Screening for MicroRNA Regulators of an Orphan Cytochrome P450 4V2 (CYP4V2)

Cytochrome P450 4V2 (CYP4V2) is a gene linked to the ocular disease Bietti's Crystalline Dystrophy (BCD). Sequence analysis of CYP4V2 in BCD patients identified potentially disruptive exonic and intronic mutations. Patients with BCD have characteristic crystalline deposits in the cornea and retina, retinal pigmented epithelium degeneration and sclerosis of the choroidal capillaries. Visual defects progress from nyctalopia to eventual blindness. In addition to vision loss, BCD patients exhibit crystalline deposits in fibroblasts and lymphocytes and alterations in plasma fatty acids. CYP4 family enzymes are associated with metabolism of endogenous substrates, including omega-hydroxylation of fatty acids; CYP4V2 is also an omega-hydroxylase of fatty acids, including docosanoids.
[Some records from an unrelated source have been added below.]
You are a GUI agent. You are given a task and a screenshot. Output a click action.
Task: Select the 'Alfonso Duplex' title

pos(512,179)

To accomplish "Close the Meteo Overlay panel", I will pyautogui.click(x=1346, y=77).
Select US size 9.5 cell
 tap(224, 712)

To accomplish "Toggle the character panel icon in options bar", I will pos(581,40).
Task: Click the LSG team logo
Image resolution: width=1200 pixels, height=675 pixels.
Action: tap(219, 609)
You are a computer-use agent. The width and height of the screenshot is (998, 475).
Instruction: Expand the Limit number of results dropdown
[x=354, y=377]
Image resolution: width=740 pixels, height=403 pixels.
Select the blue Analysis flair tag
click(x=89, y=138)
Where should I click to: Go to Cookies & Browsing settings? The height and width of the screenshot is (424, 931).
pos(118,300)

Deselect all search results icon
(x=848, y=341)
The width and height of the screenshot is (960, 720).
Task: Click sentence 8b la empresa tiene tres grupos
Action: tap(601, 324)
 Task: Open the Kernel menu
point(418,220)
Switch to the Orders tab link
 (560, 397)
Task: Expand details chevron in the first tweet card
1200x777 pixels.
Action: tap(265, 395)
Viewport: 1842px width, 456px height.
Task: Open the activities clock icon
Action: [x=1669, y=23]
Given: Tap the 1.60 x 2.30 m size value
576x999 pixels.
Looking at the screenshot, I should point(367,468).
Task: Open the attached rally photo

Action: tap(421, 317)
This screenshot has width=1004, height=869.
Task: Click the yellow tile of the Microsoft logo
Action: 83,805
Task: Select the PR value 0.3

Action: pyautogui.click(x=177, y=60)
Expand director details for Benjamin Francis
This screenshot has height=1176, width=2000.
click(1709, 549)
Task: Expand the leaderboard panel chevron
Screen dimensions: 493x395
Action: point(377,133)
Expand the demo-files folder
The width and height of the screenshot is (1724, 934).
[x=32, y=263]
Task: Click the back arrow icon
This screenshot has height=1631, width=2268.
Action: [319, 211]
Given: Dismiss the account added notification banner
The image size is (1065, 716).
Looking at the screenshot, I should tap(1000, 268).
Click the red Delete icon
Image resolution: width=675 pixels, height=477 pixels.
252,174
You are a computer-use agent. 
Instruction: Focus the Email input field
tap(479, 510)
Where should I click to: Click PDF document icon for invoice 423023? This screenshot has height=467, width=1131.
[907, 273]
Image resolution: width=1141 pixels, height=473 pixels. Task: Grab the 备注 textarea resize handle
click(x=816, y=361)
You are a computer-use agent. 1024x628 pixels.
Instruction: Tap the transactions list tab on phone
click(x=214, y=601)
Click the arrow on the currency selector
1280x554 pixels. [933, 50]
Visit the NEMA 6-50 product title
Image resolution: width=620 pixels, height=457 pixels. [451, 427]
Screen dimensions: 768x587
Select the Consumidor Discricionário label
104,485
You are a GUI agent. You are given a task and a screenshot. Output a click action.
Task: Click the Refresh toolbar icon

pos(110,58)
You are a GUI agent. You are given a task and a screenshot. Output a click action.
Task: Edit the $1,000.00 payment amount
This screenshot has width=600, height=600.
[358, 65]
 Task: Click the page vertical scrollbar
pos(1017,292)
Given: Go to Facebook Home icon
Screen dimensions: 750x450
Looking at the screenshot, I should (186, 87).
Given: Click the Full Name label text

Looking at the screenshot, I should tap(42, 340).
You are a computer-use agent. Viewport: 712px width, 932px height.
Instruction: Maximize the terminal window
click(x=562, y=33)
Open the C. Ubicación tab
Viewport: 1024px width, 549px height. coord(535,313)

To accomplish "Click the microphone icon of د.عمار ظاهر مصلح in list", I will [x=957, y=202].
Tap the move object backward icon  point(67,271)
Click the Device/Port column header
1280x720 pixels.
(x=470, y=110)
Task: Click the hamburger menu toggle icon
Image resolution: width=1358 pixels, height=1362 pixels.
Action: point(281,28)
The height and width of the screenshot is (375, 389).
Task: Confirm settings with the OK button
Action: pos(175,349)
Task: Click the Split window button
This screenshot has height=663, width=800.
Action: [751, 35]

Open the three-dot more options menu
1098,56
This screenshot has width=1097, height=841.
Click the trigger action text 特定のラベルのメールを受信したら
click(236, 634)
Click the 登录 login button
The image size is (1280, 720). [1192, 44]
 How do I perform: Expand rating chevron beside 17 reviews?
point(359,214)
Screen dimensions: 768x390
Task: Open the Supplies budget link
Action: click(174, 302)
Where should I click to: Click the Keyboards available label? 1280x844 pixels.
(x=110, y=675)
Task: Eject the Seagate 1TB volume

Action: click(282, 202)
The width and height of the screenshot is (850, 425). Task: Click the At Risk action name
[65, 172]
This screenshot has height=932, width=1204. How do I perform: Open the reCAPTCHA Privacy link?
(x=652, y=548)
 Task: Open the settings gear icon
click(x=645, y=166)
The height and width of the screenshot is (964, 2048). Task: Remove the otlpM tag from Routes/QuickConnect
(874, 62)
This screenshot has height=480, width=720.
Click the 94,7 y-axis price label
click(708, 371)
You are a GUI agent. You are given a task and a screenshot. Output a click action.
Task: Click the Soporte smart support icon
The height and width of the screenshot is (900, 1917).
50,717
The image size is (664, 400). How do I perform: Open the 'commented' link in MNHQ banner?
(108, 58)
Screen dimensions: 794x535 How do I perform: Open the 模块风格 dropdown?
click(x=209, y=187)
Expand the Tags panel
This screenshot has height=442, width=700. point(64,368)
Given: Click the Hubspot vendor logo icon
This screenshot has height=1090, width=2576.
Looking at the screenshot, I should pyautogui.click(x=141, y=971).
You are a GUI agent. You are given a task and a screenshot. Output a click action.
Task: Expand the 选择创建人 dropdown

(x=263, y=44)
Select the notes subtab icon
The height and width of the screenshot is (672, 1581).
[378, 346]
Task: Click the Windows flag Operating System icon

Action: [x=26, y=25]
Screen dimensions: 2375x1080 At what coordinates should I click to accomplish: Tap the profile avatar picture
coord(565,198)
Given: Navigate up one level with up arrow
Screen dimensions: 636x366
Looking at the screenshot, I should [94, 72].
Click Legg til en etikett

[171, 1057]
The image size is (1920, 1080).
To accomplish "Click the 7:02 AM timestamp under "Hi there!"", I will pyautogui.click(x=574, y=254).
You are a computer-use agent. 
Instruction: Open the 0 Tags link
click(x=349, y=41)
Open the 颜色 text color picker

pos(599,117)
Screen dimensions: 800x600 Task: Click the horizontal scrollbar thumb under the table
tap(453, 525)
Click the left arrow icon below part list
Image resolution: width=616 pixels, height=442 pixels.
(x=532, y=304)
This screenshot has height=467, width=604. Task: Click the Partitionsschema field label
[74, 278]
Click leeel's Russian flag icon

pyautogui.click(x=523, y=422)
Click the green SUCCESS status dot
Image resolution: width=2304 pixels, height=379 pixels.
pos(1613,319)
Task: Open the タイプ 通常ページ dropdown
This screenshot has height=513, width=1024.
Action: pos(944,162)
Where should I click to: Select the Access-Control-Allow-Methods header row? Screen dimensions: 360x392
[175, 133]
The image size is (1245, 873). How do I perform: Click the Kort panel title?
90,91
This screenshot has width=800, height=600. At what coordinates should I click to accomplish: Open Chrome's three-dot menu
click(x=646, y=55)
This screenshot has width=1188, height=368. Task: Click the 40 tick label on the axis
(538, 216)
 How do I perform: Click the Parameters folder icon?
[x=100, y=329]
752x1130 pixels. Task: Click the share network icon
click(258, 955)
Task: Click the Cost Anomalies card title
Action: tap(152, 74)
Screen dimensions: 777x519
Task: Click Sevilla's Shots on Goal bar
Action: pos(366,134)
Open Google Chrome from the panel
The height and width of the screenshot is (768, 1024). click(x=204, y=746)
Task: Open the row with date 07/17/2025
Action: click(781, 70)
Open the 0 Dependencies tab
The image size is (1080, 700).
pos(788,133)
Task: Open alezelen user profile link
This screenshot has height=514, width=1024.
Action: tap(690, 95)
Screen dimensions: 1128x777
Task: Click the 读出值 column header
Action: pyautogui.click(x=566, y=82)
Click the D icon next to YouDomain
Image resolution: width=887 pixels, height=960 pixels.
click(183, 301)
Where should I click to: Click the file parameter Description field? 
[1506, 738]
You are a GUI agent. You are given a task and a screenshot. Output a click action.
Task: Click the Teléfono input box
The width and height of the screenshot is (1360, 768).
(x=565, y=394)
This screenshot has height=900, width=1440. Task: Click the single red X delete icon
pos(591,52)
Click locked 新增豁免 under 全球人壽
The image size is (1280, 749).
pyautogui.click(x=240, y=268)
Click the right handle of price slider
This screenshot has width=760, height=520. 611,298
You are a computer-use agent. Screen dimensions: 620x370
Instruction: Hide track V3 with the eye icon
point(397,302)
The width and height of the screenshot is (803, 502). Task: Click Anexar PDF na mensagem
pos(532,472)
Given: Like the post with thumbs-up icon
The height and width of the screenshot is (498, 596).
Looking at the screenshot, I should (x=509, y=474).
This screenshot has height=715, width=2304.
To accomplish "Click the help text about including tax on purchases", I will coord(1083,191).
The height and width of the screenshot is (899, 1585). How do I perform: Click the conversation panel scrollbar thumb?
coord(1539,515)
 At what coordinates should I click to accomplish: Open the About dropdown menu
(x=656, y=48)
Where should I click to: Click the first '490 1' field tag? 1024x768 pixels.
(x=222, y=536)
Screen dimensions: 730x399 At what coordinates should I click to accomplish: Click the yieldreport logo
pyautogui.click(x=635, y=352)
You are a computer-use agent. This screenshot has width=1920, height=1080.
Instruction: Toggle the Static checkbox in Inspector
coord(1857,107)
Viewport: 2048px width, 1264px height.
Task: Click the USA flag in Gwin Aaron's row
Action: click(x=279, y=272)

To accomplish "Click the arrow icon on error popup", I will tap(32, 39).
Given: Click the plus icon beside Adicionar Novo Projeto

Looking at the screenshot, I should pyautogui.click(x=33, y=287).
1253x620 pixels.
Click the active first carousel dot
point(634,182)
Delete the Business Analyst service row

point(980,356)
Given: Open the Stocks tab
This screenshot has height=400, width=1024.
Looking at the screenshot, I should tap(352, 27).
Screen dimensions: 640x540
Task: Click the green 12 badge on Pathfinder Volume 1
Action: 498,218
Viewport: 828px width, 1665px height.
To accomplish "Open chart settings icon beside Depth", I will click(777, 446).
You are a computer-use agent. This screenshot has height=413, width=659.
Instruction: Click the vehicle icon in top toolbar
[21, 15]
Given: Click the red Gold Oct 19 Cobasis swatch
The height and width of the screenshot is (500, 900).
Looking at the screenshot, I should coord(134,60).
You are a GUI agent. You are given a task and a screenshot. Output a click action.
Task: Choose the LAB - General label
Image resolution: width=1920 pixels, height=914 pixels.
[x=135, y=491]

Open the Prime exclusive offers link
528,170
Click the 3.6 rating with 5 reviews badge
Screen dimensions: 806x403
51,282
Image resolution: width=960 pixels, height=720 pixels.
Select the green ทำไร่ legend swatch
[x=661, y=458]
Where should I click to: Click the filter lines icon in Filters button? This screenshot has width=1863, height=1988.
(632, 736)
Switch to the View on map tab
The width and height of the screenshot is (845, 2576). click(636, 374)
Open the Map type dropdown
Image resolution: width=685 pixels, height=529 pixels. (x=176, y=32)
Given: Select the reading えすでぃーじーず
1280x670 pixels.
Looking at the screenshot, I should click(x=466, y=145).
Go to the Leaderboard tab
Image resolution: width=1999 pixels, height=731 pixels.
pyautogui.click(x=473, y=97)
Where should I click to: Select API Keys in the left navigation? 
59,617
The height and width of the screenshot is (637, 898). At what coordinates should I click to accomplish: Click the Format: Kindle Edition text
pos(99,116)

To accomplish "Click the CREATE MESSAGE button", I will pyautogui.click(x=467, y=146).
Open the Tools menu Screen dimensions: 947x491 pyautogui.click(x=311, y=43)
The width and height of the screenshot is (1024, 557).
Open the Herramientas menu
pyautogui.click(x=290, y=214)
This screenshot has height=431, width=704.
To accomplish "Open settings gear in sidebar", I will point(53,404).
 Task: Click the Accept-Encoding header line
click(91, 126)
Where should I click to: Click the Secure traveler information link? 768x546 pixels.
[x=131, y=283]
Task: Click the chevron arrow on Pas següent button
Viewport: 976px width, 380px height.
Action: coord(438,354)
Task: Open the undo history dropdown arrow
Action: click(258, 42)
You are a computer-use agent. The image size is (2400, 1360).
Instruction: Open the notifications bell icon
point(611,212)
While progress has been made in determining the activity and function of CYP4V2, regulation of its expression has not been well-examined. Amongst the 57 CYP genes in humans, CYP4V2 stands out with regard to the length of the transcript 3' UTR, extending over 2.8 kb in comparison to 1.6 kb of coding sequence. This led to the hypothesis that CYP4V2 may be subject to epigenetic regulation by microRNAs. To test this, we selected human liver samples from the UW Liver Bank that had highest and lowest CYP4V2 mRNA and subjected them to microRNA microarray analysis (n=6 per group). We identified miR-146b-5p to be over-expressed in liver samples with lower CYP4V2 mRNA, a miRNA that has a potential binding site in the CYP4V2 mRNA 3'UTR. Western blot data showed CYP4V2 mRNA expression correlated with CYP4V2 protein expression (R2 = 0.472, p = 0.0282) and CYP4V2 protein expression was negatively correlated with miR-146b-5p expression (R2 = 0.4254, p = 0.041). Interestingly, miR-146b expression has been found to be up-regulated by Resolvin D1, a docosanoid signaling molecule involved in acute inflammation. This raises the question of what role CYP4V2 may have in docosanoid signaling pathways in healthy individuals and the effects of CYP4V2 mutations in BCD patients.